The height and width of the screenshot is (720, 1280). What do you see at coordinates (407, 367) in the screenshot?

* * *

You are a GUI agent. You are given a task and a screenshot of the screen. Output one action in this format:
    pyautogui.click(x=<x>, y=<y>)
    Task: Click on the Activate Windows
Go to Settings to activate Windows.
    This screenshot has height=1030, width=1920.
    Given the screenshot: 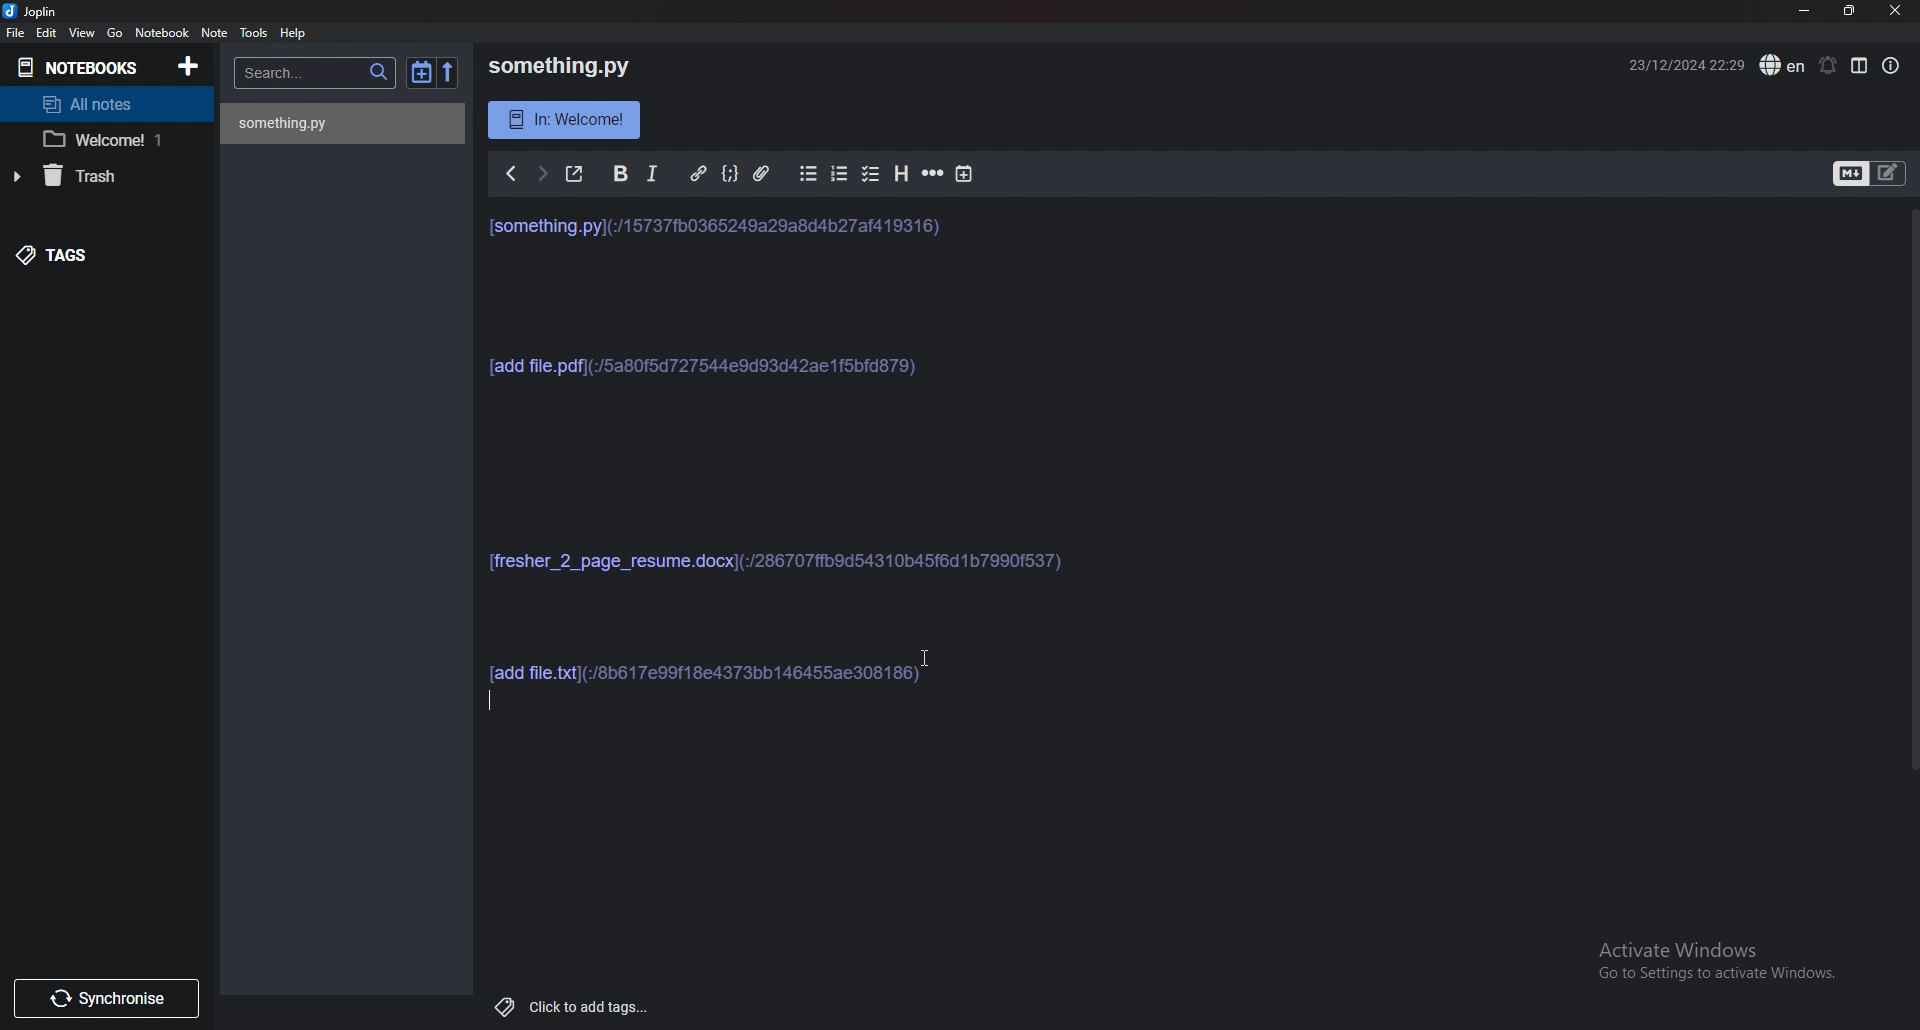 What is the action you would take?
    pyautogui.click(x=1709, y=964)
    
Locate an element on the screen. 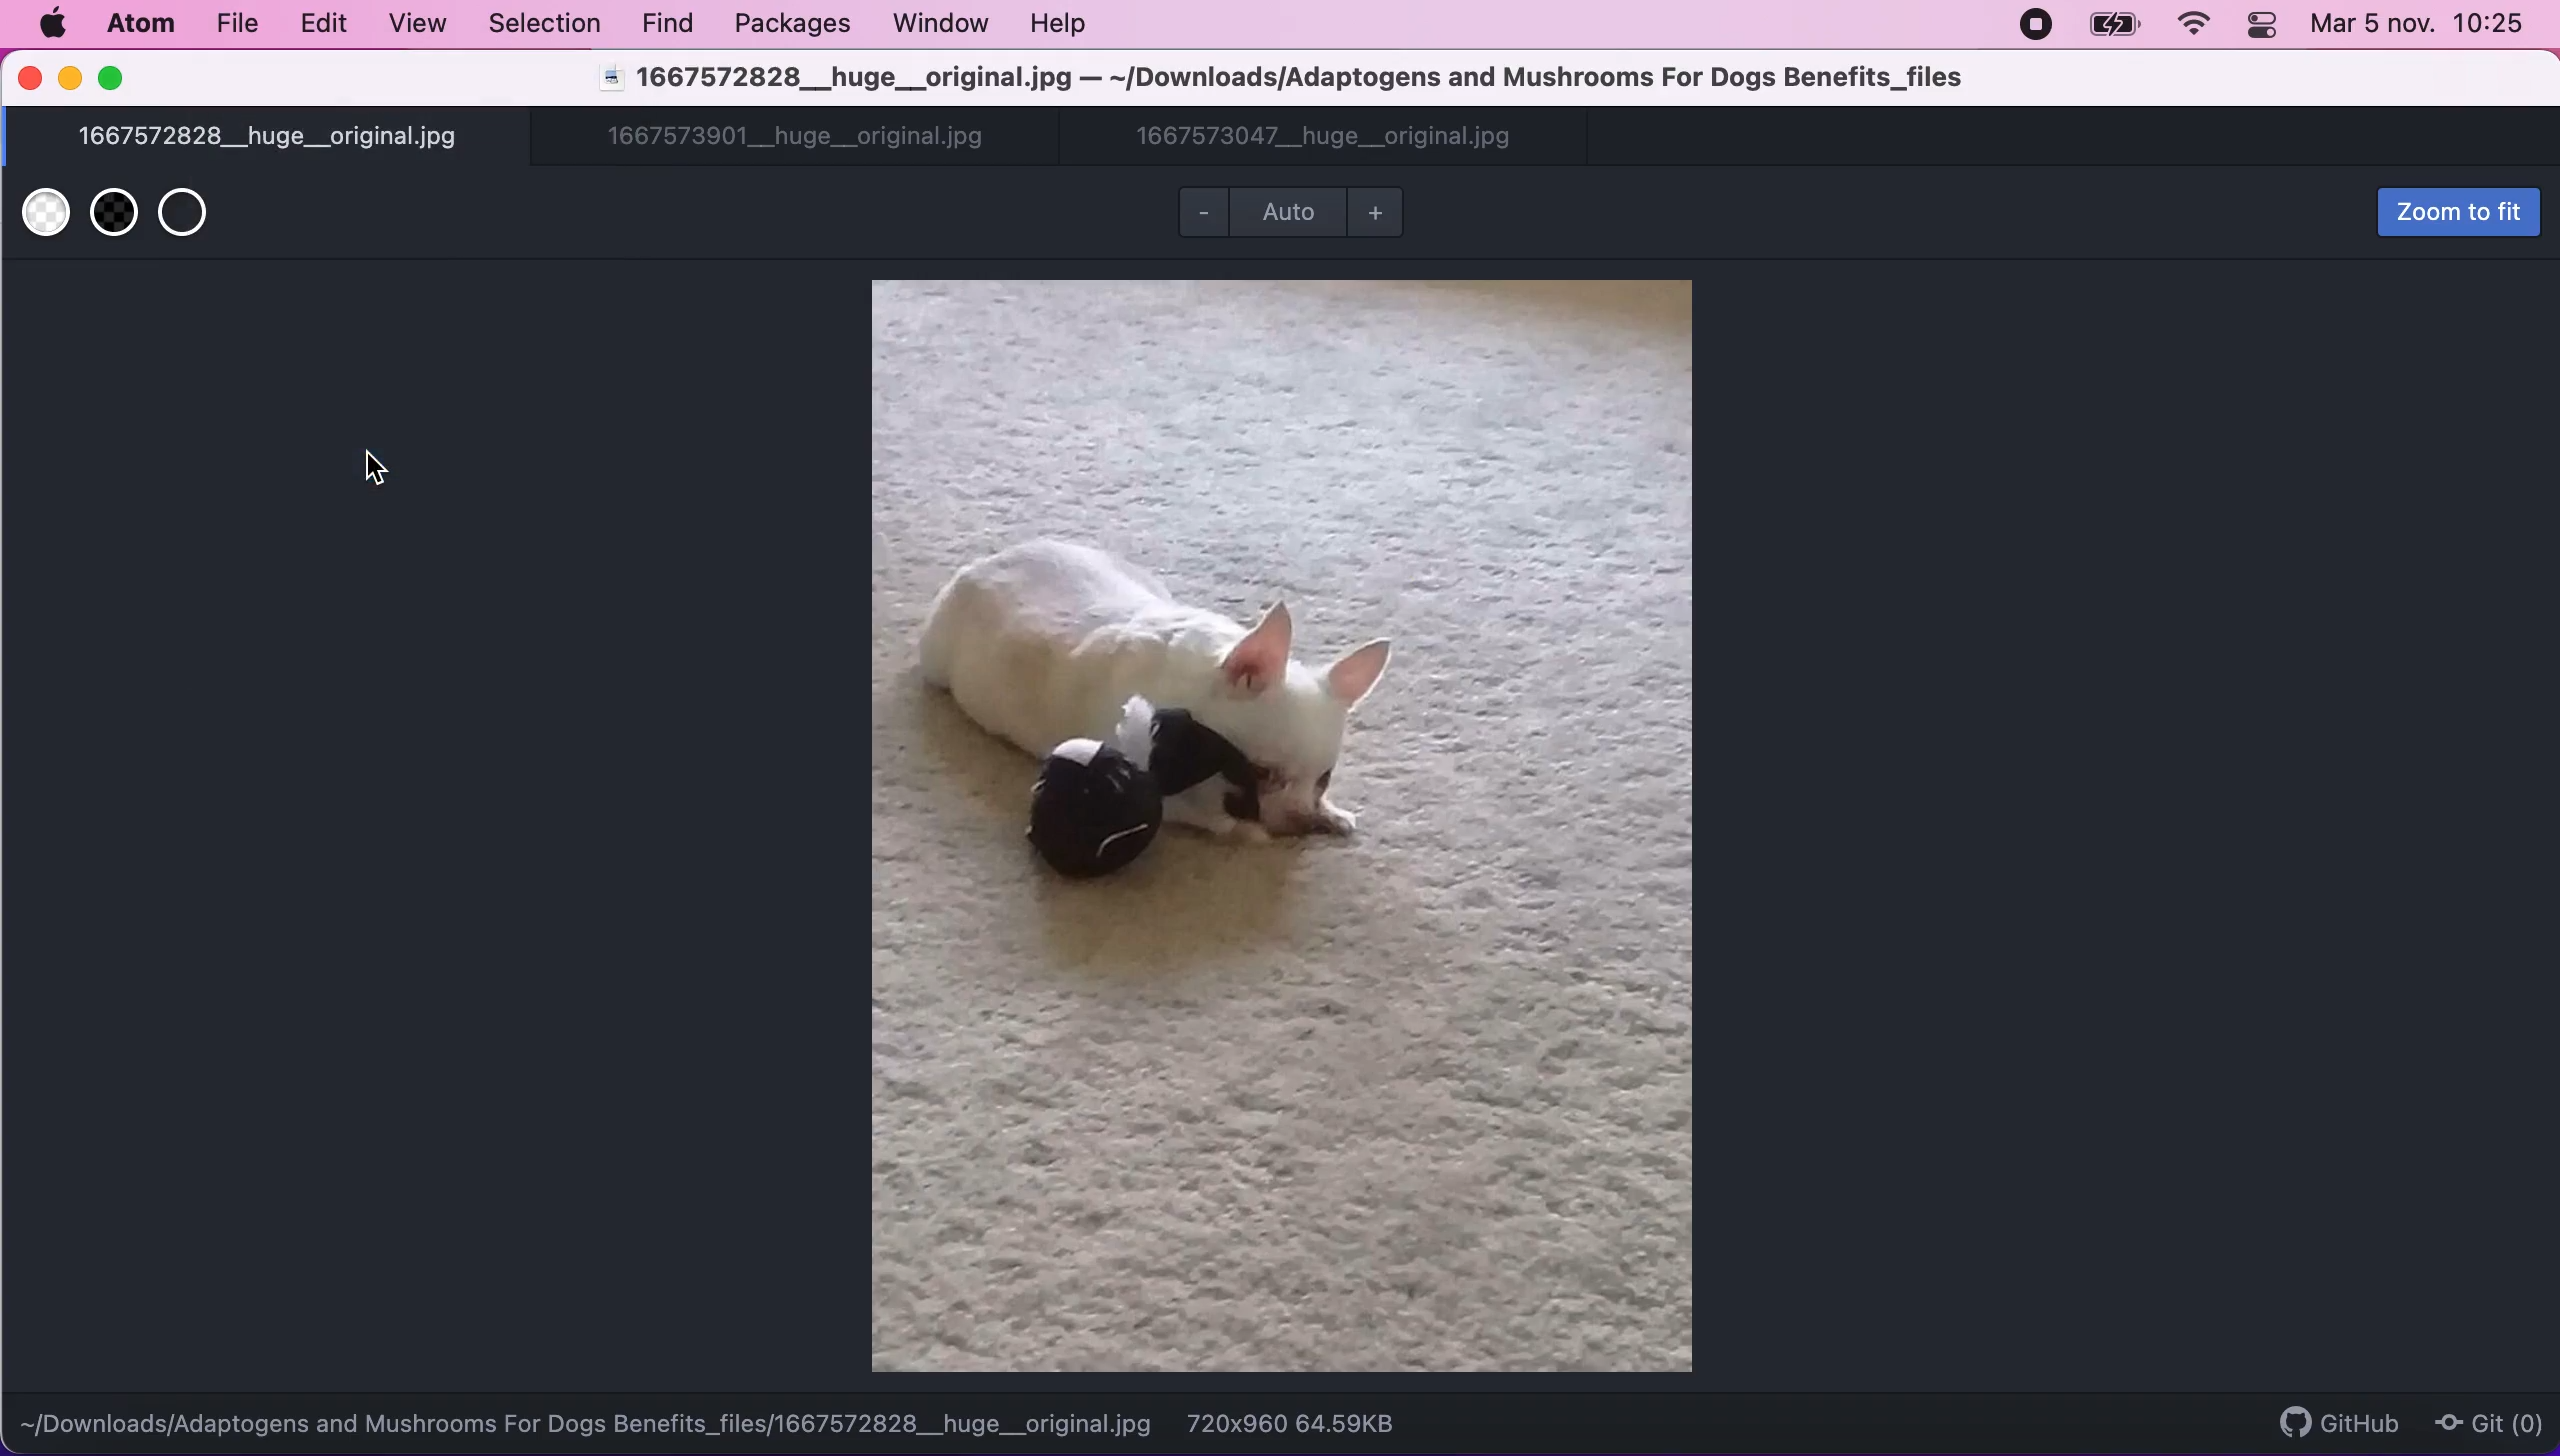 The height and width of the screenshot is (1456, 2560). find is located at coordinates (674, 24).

* * *

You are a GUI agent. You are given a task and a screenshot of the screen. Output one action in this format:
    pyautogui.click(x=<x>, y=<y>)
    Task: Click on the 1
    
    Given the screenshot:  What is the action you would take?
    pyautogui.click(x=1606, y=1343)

→ **WHAT IS NEEDED**
Please return each line from the rows above that contains the string "pyautogui", copied without changes.

→ **FINISHED EXERCISE**
    pyautogui.click(x=<x>, y=<y>)
    pyautogui.click(x=1709, y=964)
    pyautogui.click(x=<x>, y=<y>)
    pyautogui.click(x=1606, y=1343)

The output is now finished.